> **Excerpted text**:
..........
St. Patrick’s Day: Is green beer bad for your health?

Published on March 17, 2014

It's St. Patrick’s Day, and many pubs and restaurants are serving green beer to mark the occasion. While many people down the green beer without a second thought, some might be wondering, what’s in it, and is it bad for you?

Dr. Eli Pendleton, a family medicine doctor with UofL Physicians, said it’s not the green beer you have to worry about - it’s the alcohol itself.

“The green in green beer is most likely a harmless, plant-derived food coloring, the same thing that would be in green icing,” Dr. Pendleton said. “It won’t hurt you. And that hangover you have the next morning? You can’t blame the green beer.”

Yes, hangovers are the biggest problem with drinking all that green beer. Dr. Pendleton said what makes those who overdo it with alcohol feel so bad is the chemical formed by the breakdown of alcohol in the body, combined with dehydration. These two factors contribute to the headache, nausea and general feeling of malaise. The dehydration occurs because alcohol acts as a diuretic, and most people who are drinking alcohol aren’t drinking enough water at the same time, Dr. Pendleton said.

“We are made up of about 50 percent water, and a body needs all that water to function normally. Alcohol interferes with the mechanism in your brain that regulates your water balance. So when you drink alcohol, you eliminate more water than you are taking in,” he said.

Is there a way to avoid a hangover?

“The first and foremost way to avoid a hangover is to simply not drink so much,” Dr. Pendleton said. “And, as you’re drinking alcohol, also drink some water. And drink some water before you go to bed.”
..........
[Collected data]
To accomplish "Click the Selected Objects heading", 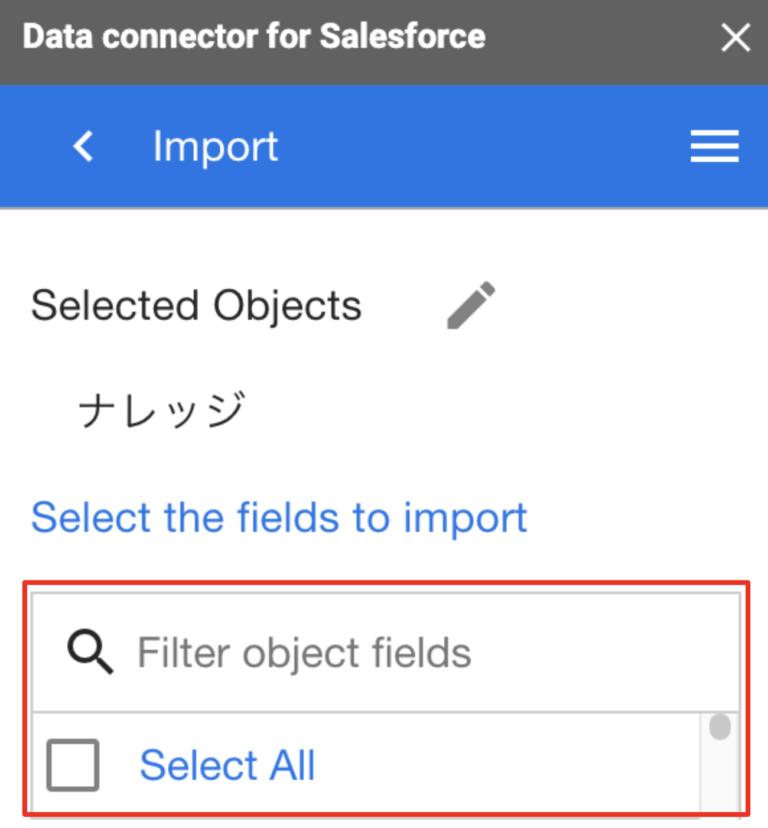I will (x=196, y=305).
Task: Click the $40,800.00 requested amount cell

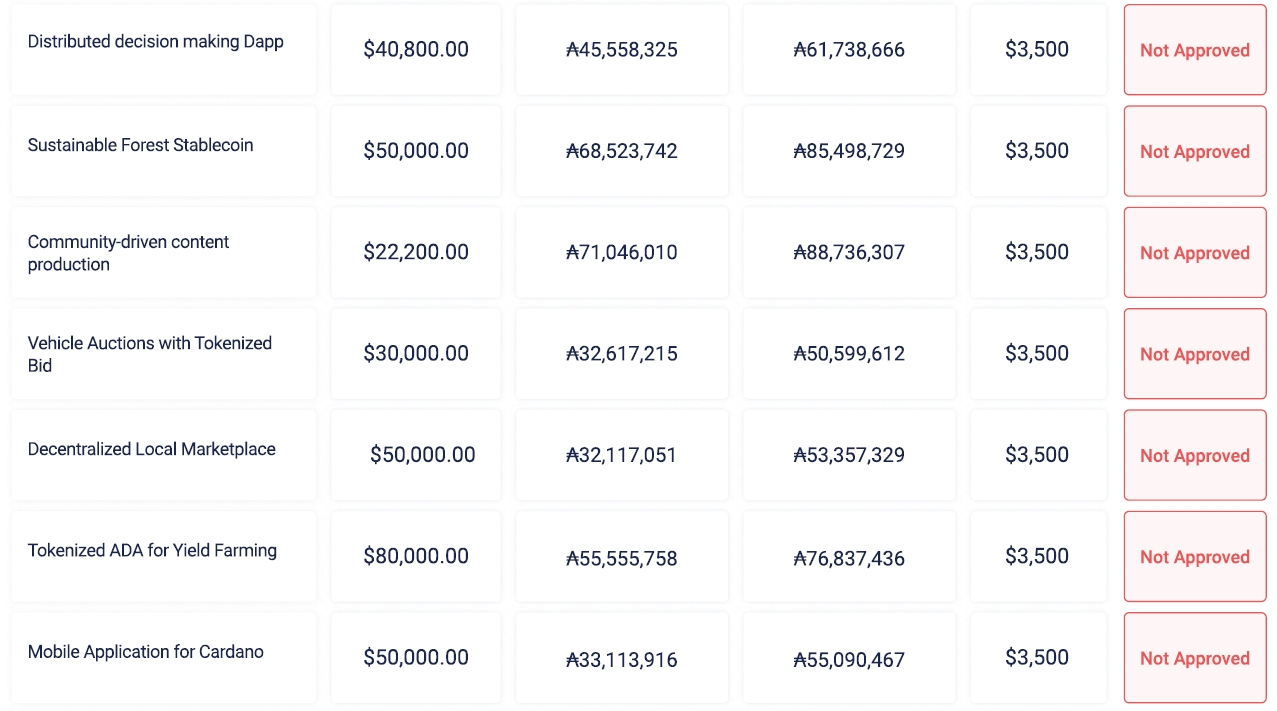Action: point(416,50)
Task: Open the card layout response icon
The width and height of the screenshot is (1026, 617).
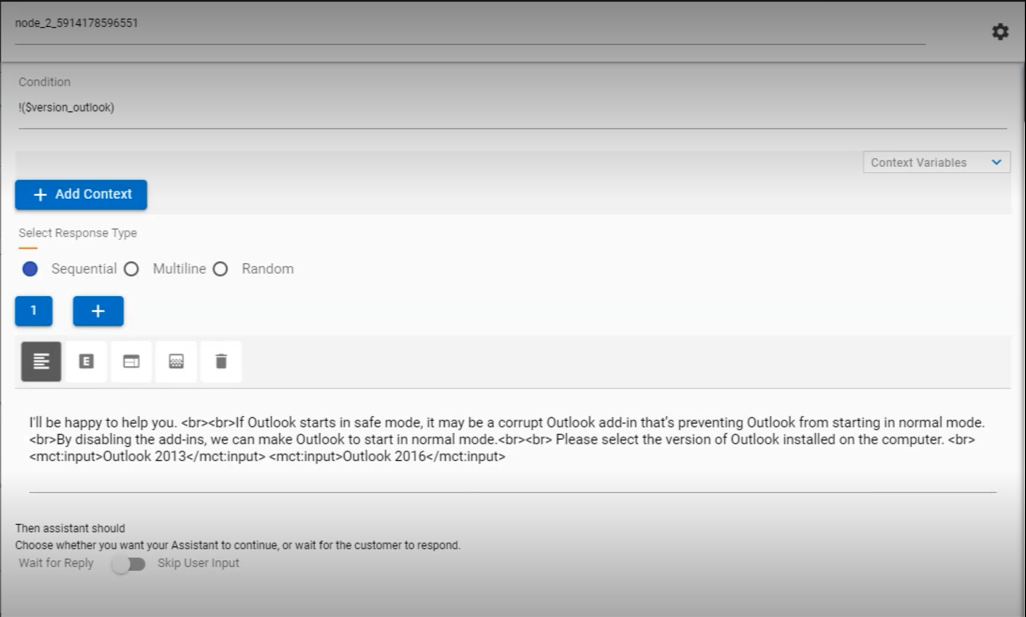Action: [131, 361]
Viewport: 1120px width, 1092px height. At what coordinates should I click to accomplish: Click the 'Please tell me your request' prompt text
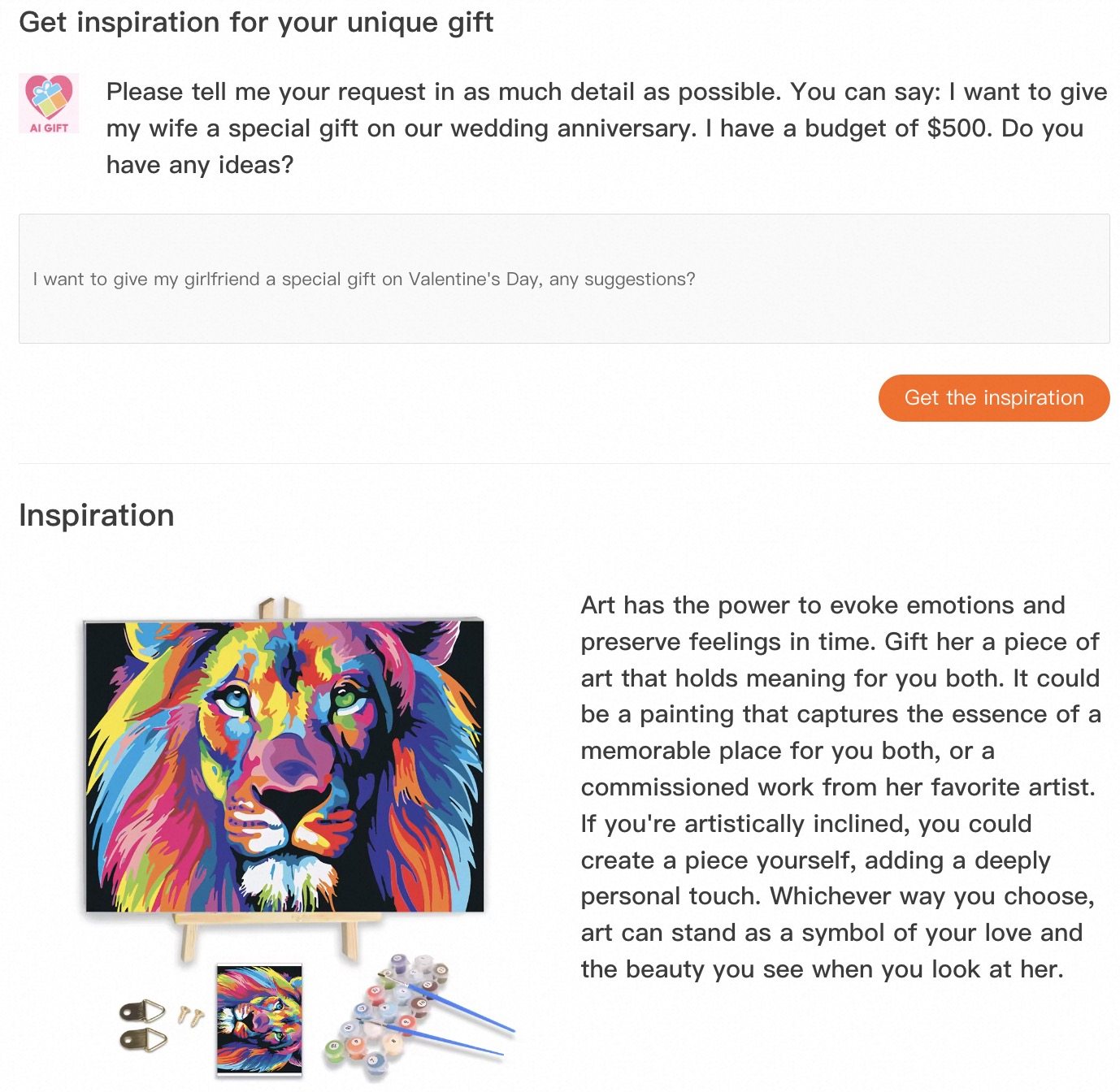(606, 128)
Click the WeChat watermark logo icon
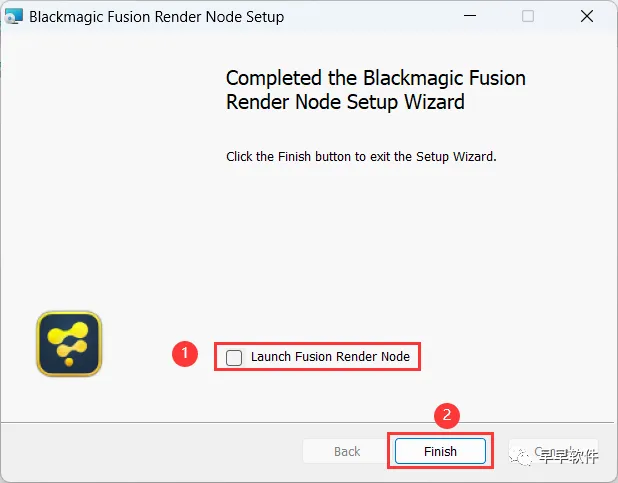The image size is (618, 483). [x=520, y=456]
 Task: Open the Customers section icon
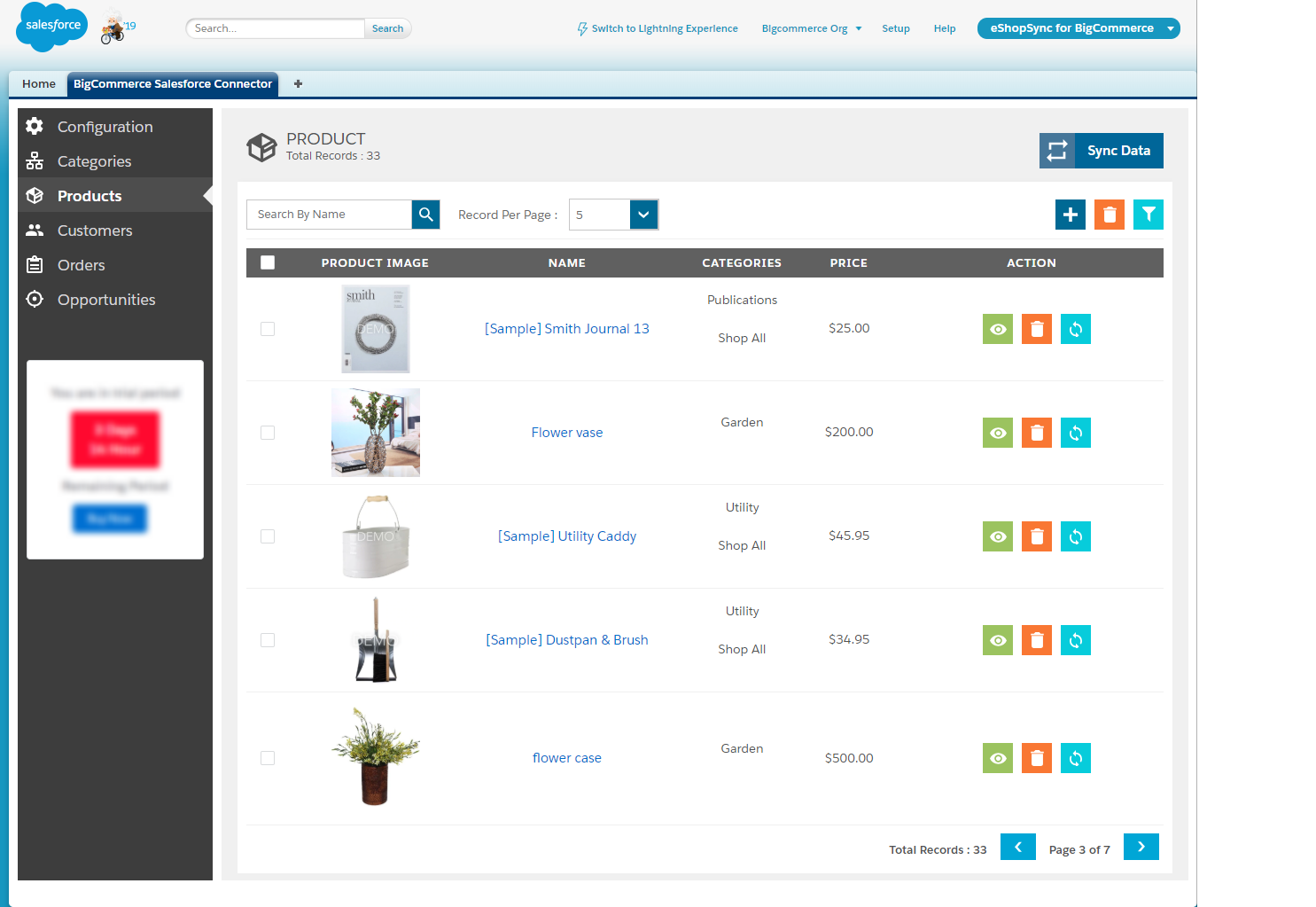pyautogui.click(x=35, y=230)
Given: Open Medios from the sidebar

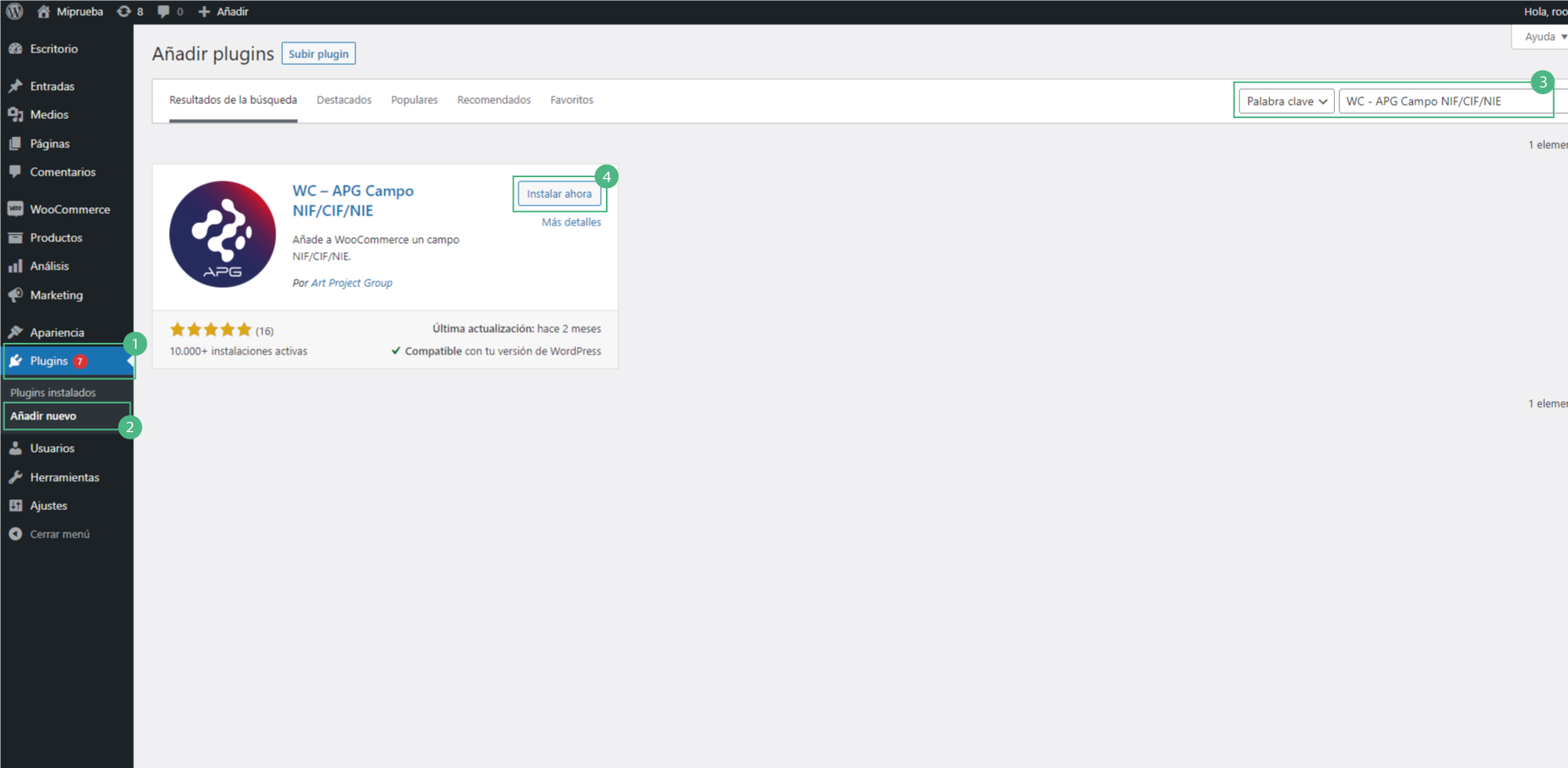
..........
> **Activity**: Output the full article on green beer and hangovers word for word. The data above is not needed here.

> **Solution for this task**:
St. Patrick’s Day: Is green beer bad for your health?

Published on March 17, 2014

It's St. Patrick’s Day, and many pubs and restaurants are serving green beer to mark the occasion. While many people down the green beer without a second thought, some might be wondering, what’s in it, and is it bad for you?

Dr. Eli Pendleton, a family medicine doctor with UofL Physicians, said it’s not the green beer you have to worry about - it’s the alcohol itself.

“The green in green beer is most likely a harmless, plant-derived food coloring, the same thing that would be in green icing,” Dr. Pendleton said. “It won’t hurt you. And that hangover you have the next morning? You can’t blame the green beer.”

Yes, hangovers are the biggest problem with drinking all that green beer. Dr. Pendleton said what makes those who overdo it with alcohol feel so bad is the chemical formed by the breakdown of alcohol in the body, combined with dehydration. These two factors contribute to the headache, nausea and general feeling of malaise. The dehydration occurs because alcohol acts as a diuretic, and most people who are drinking alcohol aren’t drinking enough water at the same time, Dr. Pendleton said.

“We are made up of about 50 percent water, and a body needs all that water to function normally. Alcohol interferes with the mechanism in your brain that regulates your water balance. So when you drink alcohol, you eliminate more water than you are taking in,” he said.

Is there a way to avoid a hangover?

“The first and foremost way to avoid a hangover is to simply not drink so much,” Dr. Pendleton said. “And, as you’re drinking alcohol, also drink some water. And drink some water before you go to bed.”